======== Available data

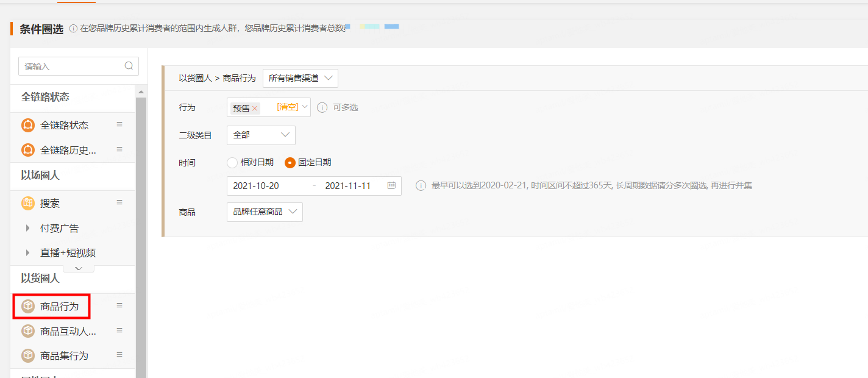Open the 所有销售渠道 dropdown
868x378 pixels.
(x=301, y=78)
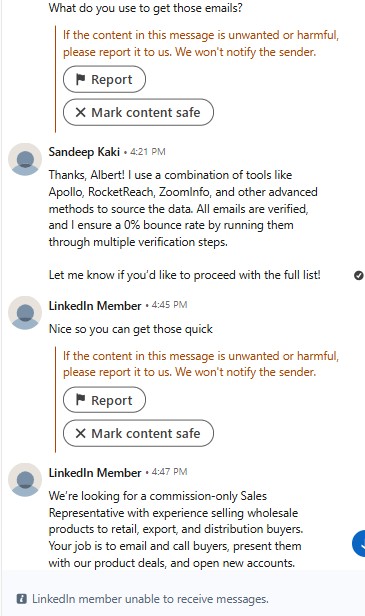Click the LinkedIn Member name at 4:47 PM

coord(95,472)
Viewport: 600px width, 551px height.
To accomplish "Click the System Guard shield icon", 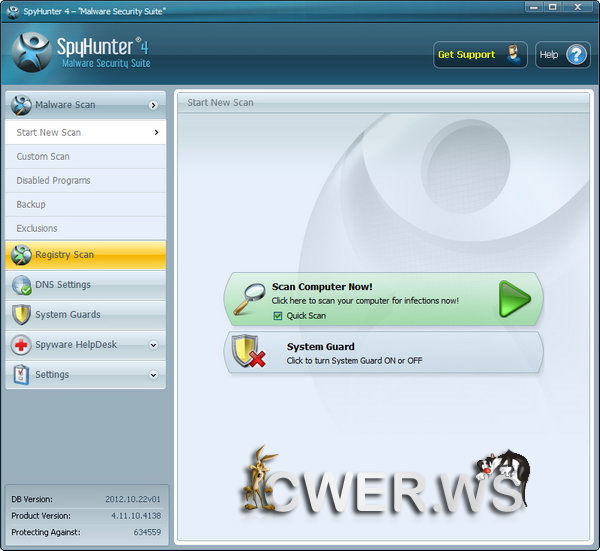I will point(247,352).
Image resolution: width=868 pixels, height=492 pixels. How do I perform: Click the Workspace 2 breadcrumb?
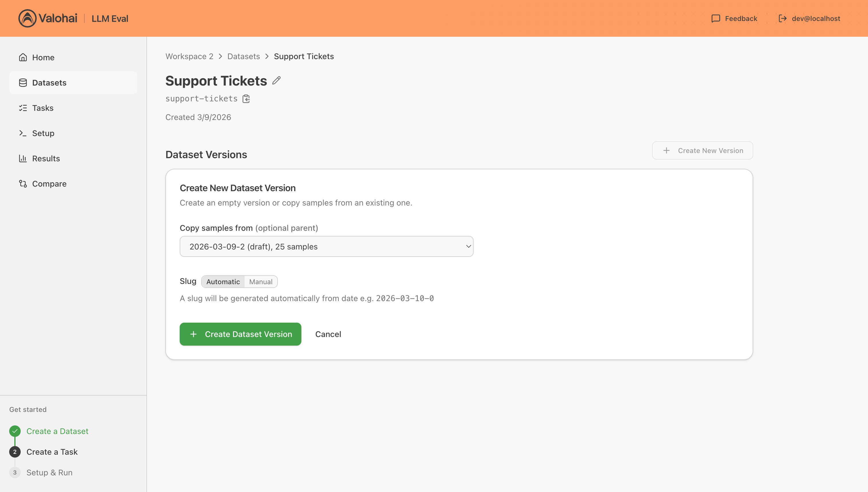pos(189,56)
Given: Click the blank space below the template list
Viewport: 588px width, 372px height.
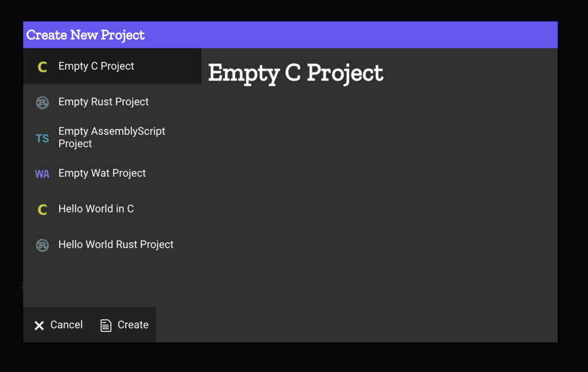Looking at the screenshot, I should (x=112, y=284).

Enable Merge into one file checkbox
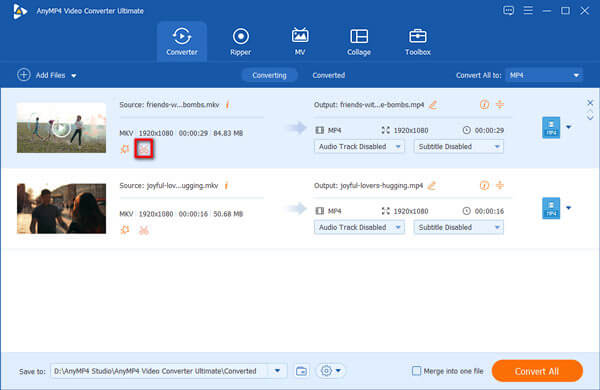point(416,371)
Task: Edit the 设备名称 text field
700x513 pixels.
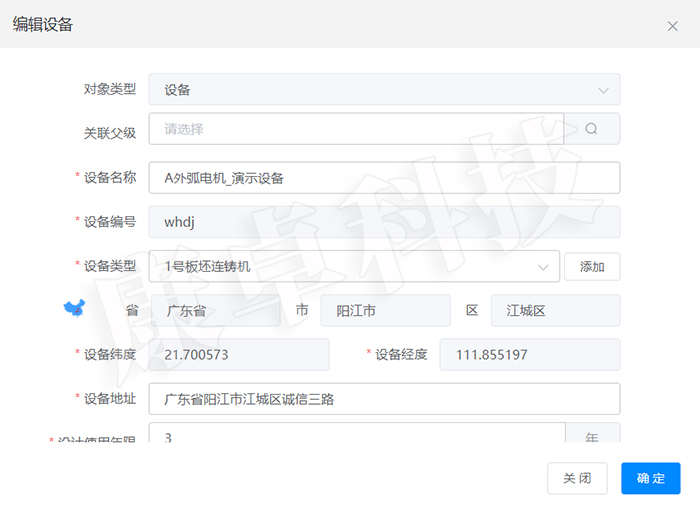Action: [x=384, y=178]
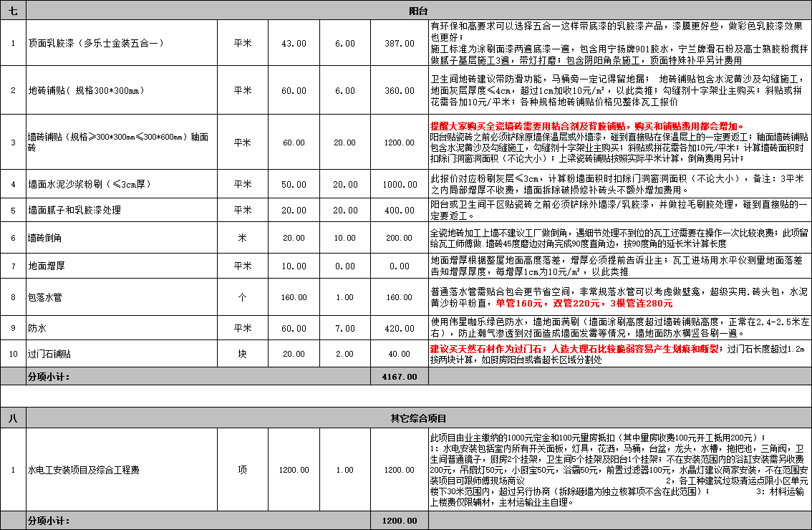Select the 阳台 section header cell
812x530 pixels.
click(419, 9)
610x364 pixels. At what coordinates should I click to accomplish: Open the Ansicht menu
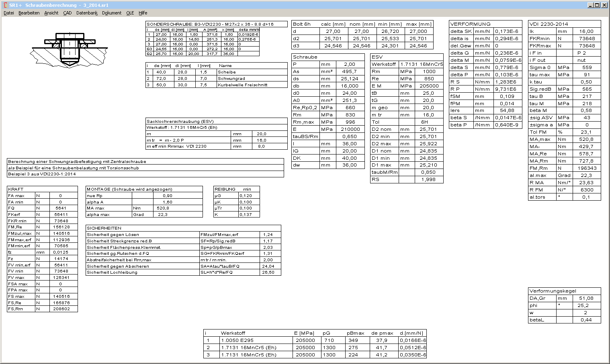[51, 13]
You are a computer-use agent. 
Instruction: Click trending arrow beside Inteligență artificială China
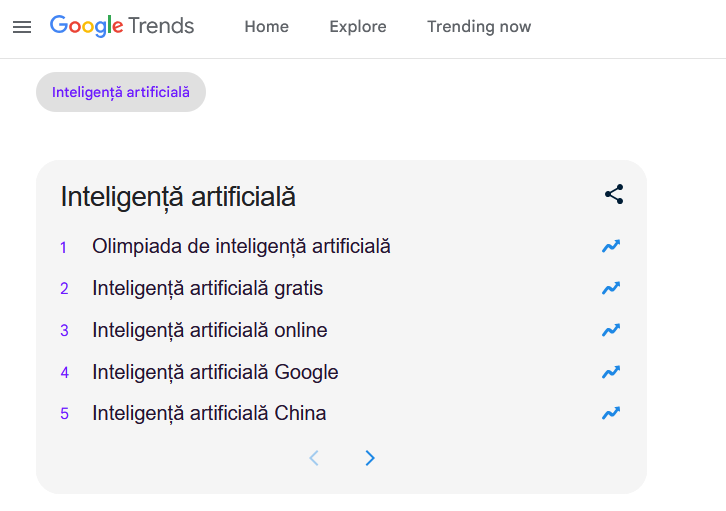611,413
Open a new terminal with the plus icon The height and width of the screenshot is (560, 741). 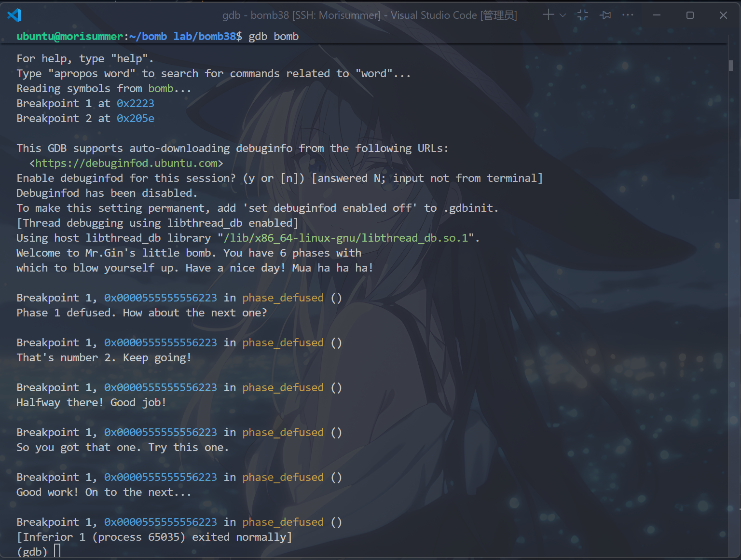pos(548,15)
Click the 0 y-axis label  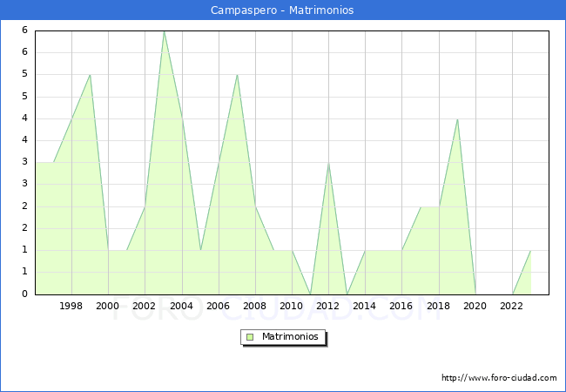point(25,294)
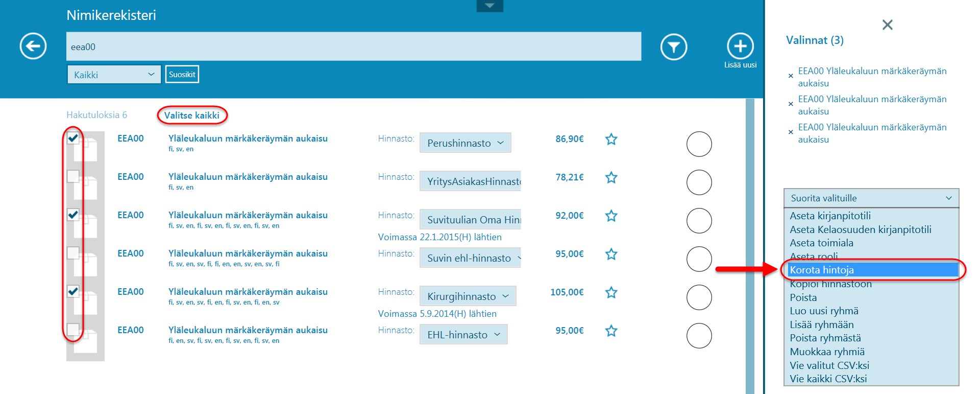Click Valitse kaikki link

pos(192,115)
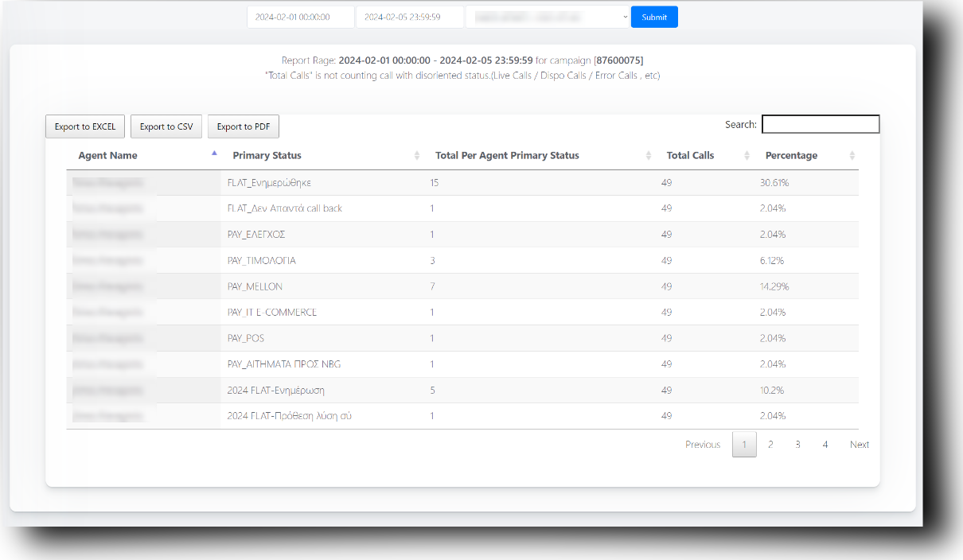The image size is (963, 560).
Task: Export the report to PDF
Action: tap(244, 126)
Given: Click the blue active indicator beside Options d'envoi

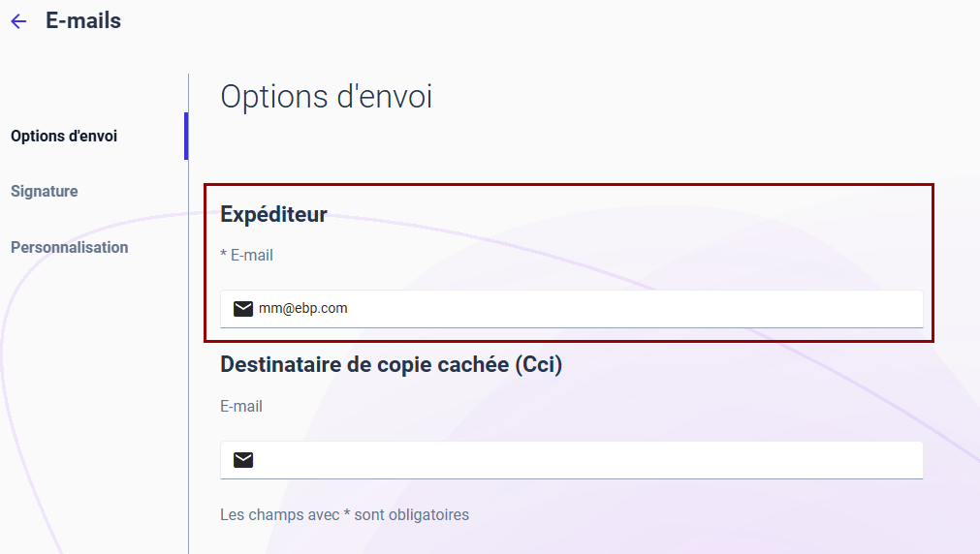Looking at the screenshot, I should click(x=185, y=137).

================

Each line from the one that contains "Given: Click the blue" through the end of the records should be restated exactly; include both end lines and leave any pictures out.

Given: Click the blue active indicator beside Options d'envoi

Looking at the screenshot, I should click(x=185, y=137).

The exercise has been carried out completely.